[What to work on]: Please copy the lines below word for word, leaving out the pictures.

[Extracted information]:
:::::
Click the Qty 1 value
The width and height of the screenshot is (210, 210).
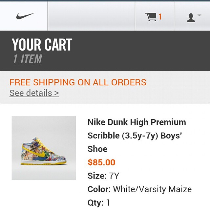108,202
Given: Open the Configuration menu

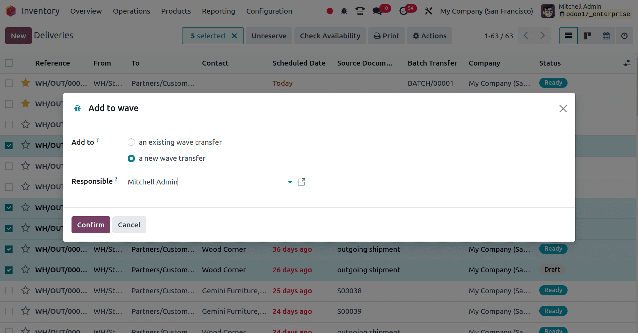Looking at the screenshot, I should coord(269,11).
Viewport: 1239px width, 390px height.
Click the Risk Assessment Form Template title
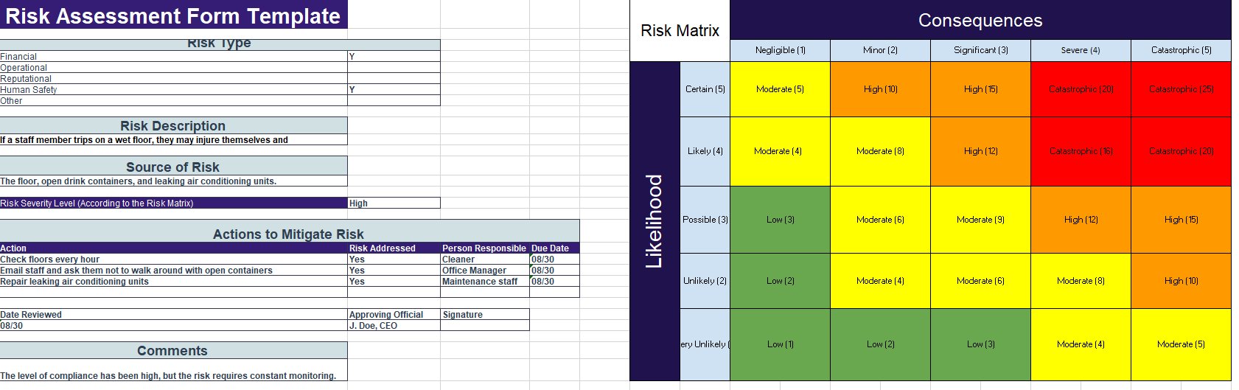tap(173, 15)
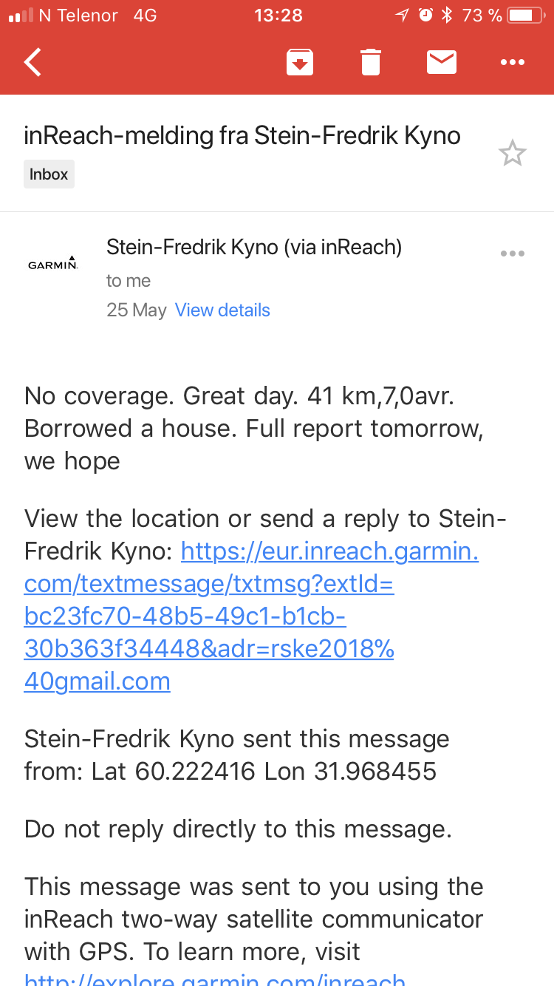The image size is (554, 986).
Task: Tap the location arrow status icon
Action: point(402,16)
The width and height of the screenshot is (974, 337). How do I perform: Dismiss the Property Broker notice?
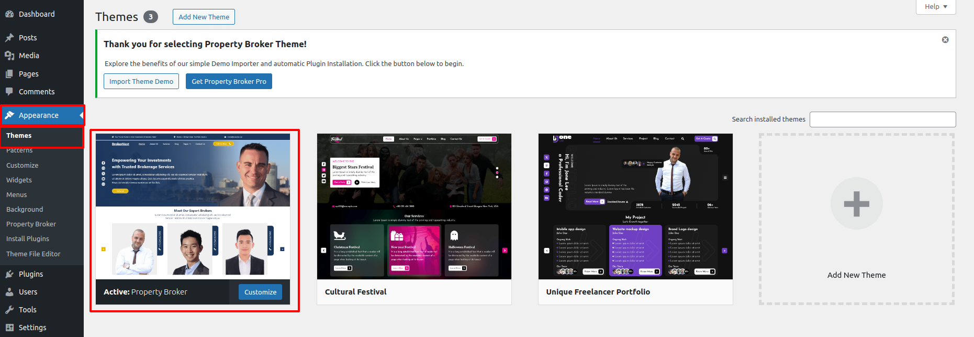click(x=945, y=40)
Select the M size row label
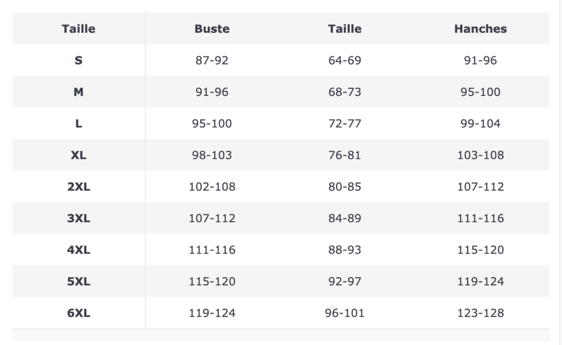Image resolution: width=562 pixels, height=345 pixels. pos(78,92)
:::::
[Written solution]:
Click the Qty 1 value
The width and height of the screenshot is (210, 210).
108,202
Given: Open the Configuration menu

Looking at the screenshot, I should coord(269,11).
Viewport: 1239px width, 390px height.
Click the Risk Assessment Form Template title
tap(173, 15)
The image size is (554, 986).
Task: Tap the location arrow status icon
Action: point(402,16)
The width and height of the screenshot is (974, 337). How do I perform: Dismiss the Property Broker notice?
click(x=945, y=40)
Select the M size row label
Image resolution: width=562 pixels, height=345 pixels. pos(78,92)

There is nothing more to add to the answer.